La proposition du Dr Barro favoriserait l’interaction et la communication entre les comités de surveillance et les chargés de la vaccination. “Si on connaît la cible prévisionnelle, cela facilitera la programmation des sessions de vaccination et on aura davantage d’efficacité en termes de couverture vaccinale« , assure-t-il.
Le renforcement des capacités des enseignants sur la maladie, la sensibilisation et la communication dans les classes pour lutter contre cette maladie ainsi que la formation des membres des comités de surveillance constituent également des volets essentiels pour redynamiser le programme de vaccination autour de cette cible et ainsi améliorer la couverture vaccinale contre le HPV au Sénégal.

Un dispositif de suivi en temps réel
Dans le cadre de la vaccination contre le papillomavirus humain (HPV), nous pensons à Askaan que la mise en place et le déploiement d’une plateforme de suivi à temps réel, en somme la digitalisation des données, pourrait améliorer de manière significative les performances du pays.
“Ainsi, les personnes qui vaccinent enregistrent chaque fille.
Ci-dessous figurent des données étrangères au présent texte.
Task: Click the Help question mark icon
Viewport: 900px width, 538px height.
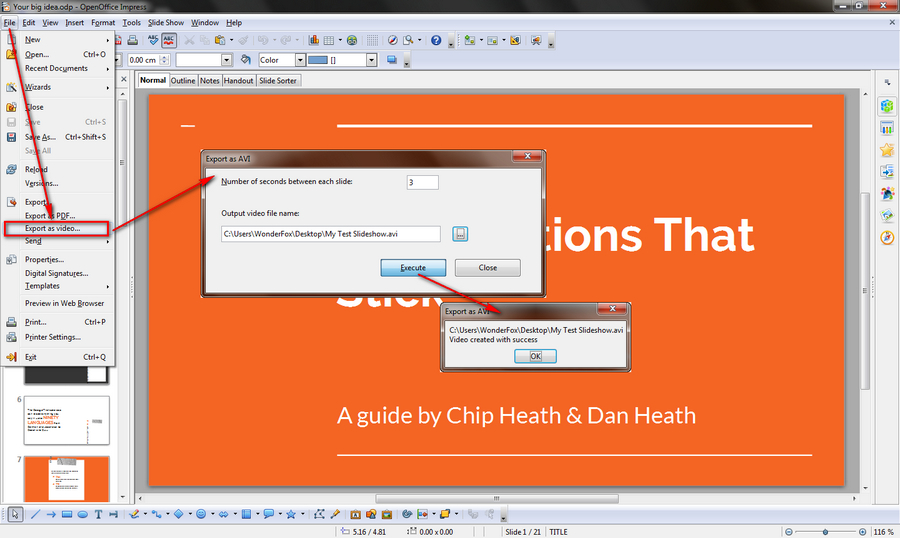Action: tap(436, 41)
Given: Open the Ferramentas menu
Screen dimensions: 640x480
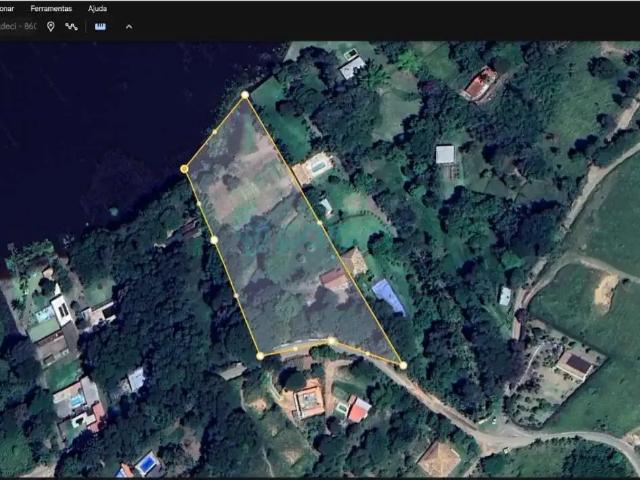Looking at the screenshot, I should pos(51,8).

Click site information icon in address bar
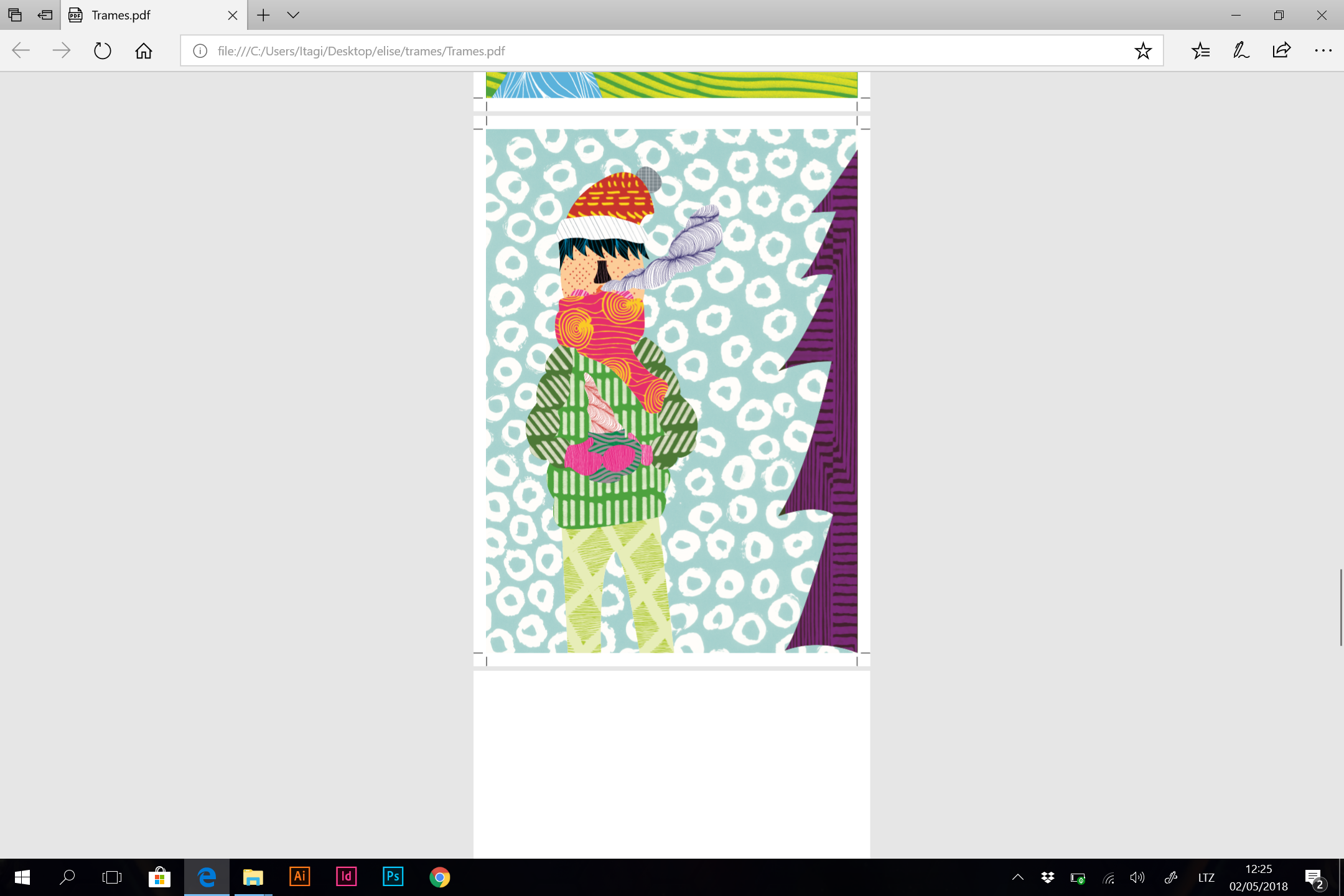coord(200,51)
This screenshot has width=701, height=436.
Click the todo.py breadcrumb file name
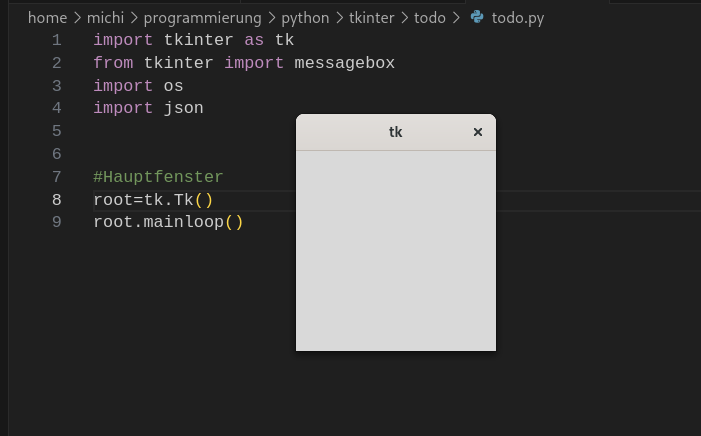518,18
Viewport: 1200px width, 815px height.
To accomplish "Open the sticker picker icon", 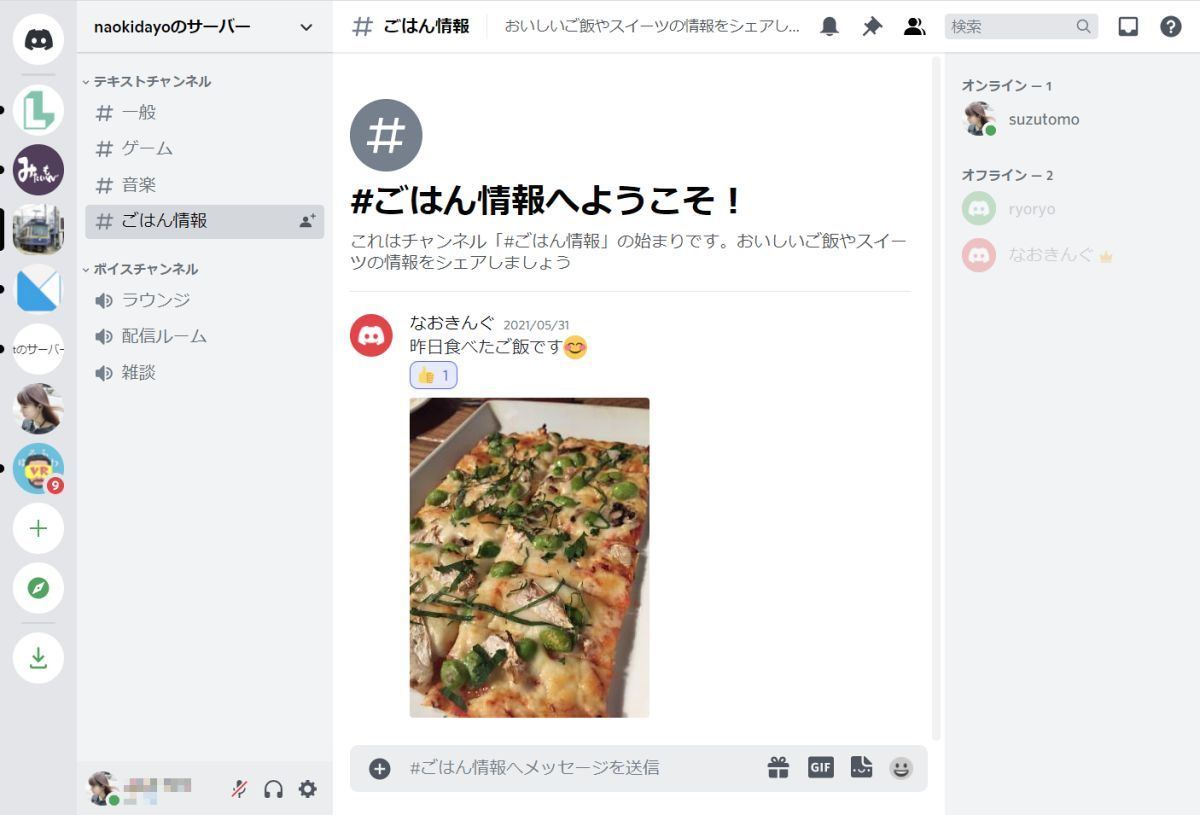I will coord(861,767).
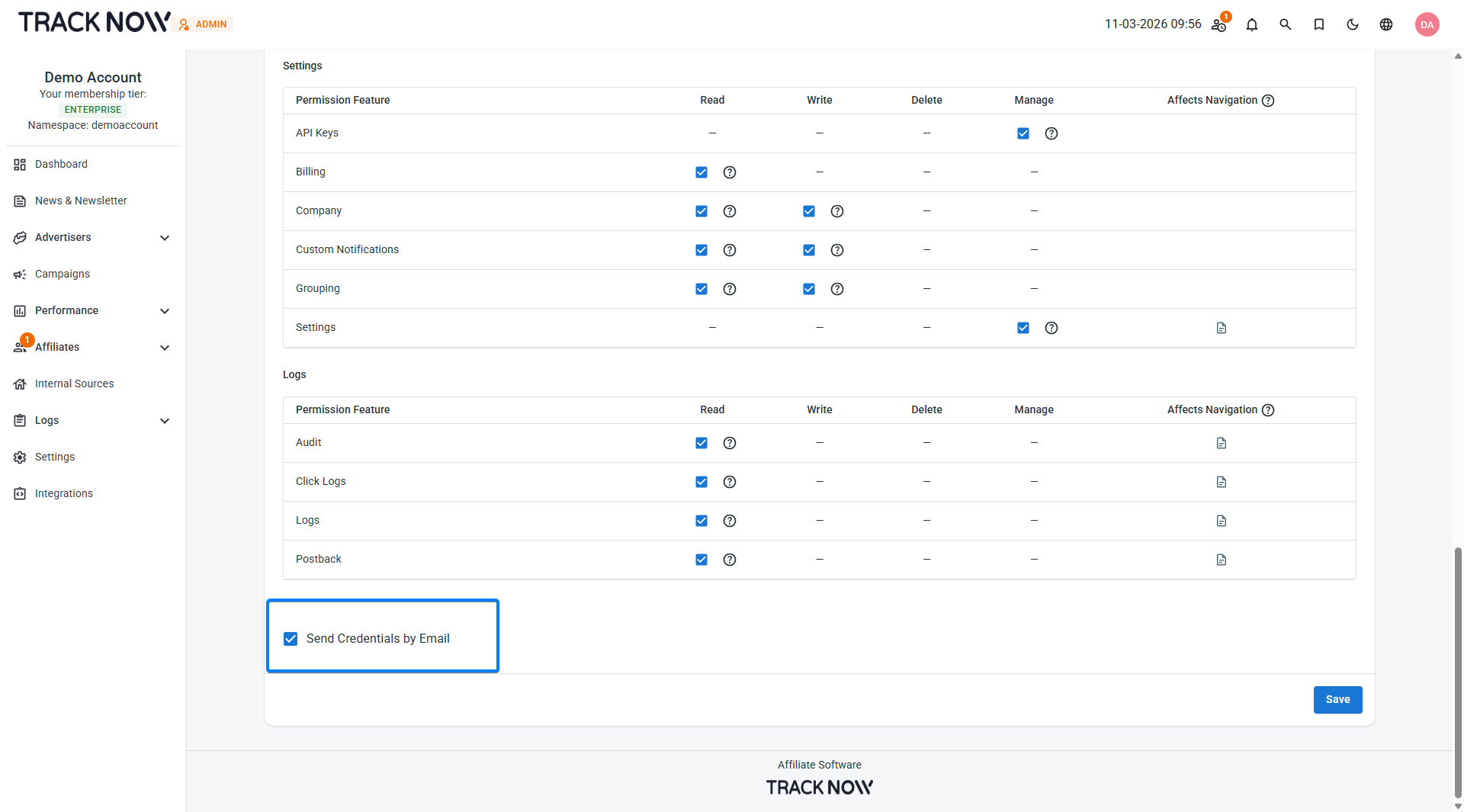Screen dimensions: 1464x812
Task: Open the Audit row navigation document icon
Action: (1222, 443)
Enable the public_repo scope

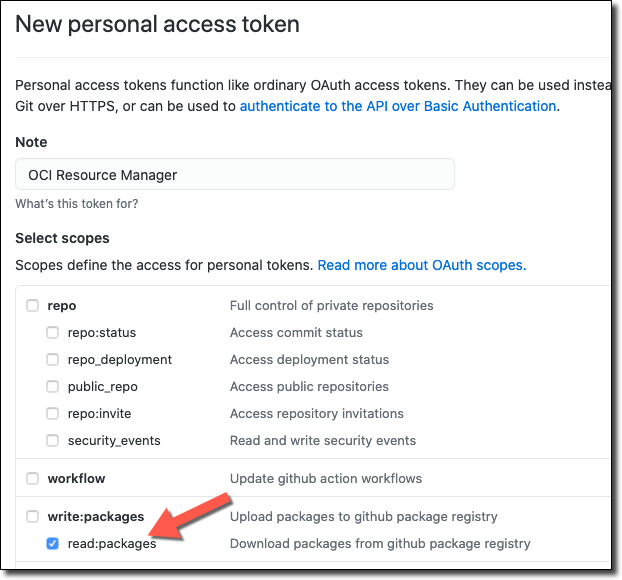pyautogui.click(x=53, y=387)
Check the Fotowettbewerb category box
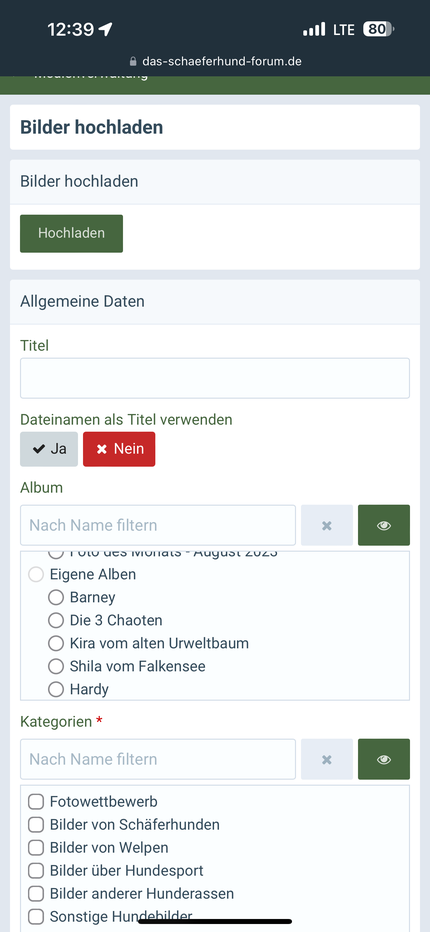This screenshot has height=932, width=430. tap(36, 802)
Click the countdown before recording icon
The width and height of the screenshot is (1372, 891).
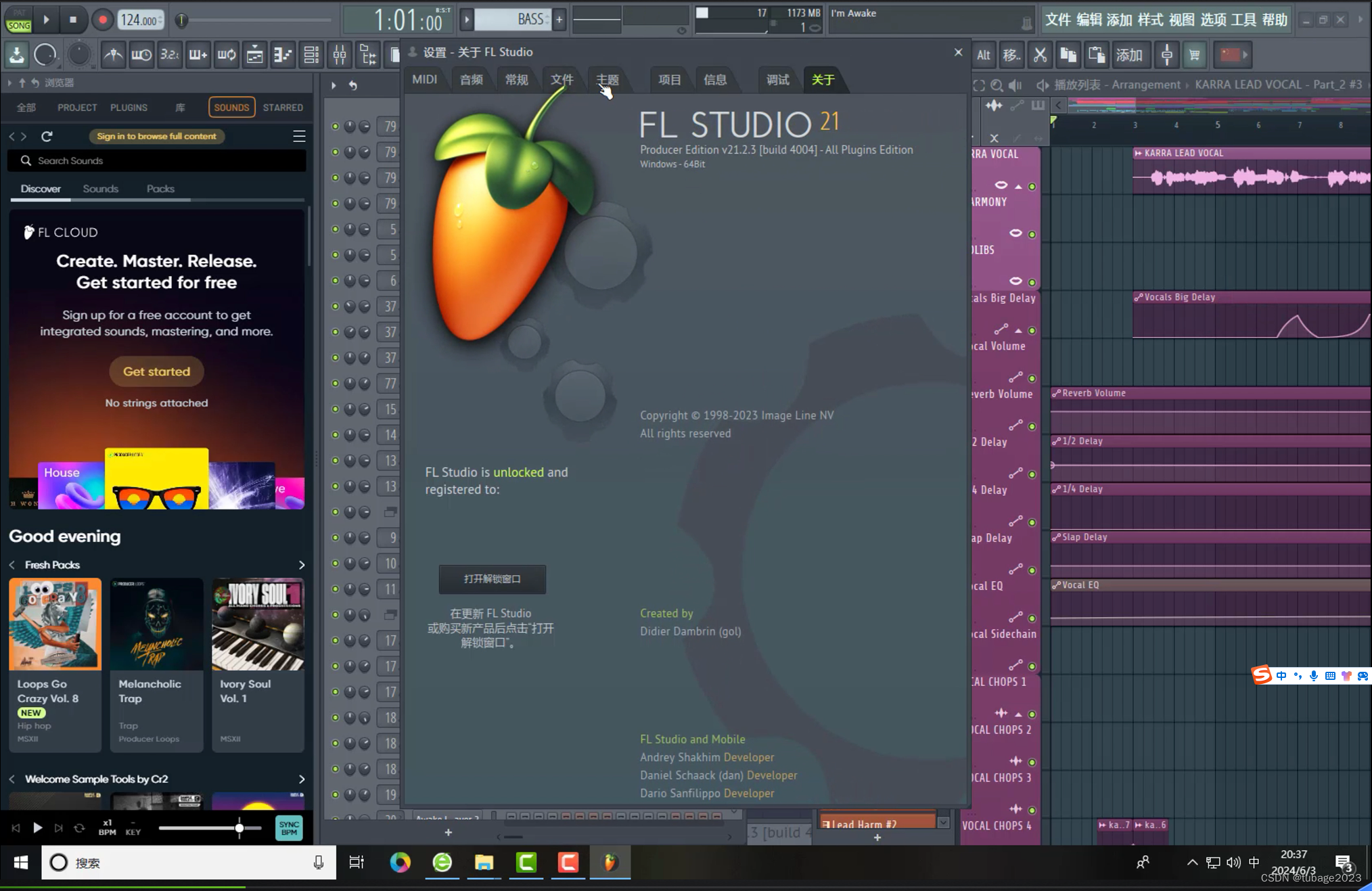(169, 55)
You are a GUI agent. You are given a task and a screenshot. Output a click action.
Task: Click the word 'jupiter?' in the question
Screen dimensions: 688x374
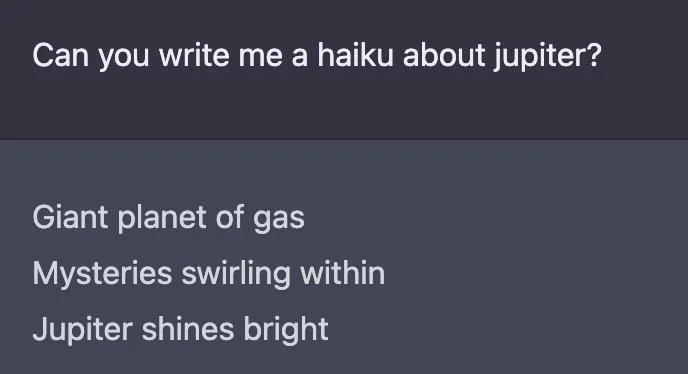[548, 56]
La plateforme génère ensuite des rapports, des taux de couverture, ce qui fait qu’un médecin chef de district qui est dans son bureau peut voir pour chaque zone de responsabilité combien de filles sont attendues, combien ont été vaccinées, combien il en reste. Il va ensuite pouvoir identifier les zones à problèmes mais également apprendre des zones performantes ”
Cette plateforme pourrait être utilisée dans le cadre de la lutte contre le cancer du col de l’utérus, mais également prendre en compte l’ensemble du Programme Élargi de la Vaccination, y compris les vaccins destinés aux enfants de 0 à 23 mois. L’utilisation des nouvelles technologies en faveur de la vaccination contribuerait ainsi “au droit fondamental de chacun à la possession du meilleur état de santé physique et mental qu’il est capable d’atteindre et à rendre le monde plus sain, plus sûr et plus prospère pour tous” (cf immunization agenda 2030 OMS).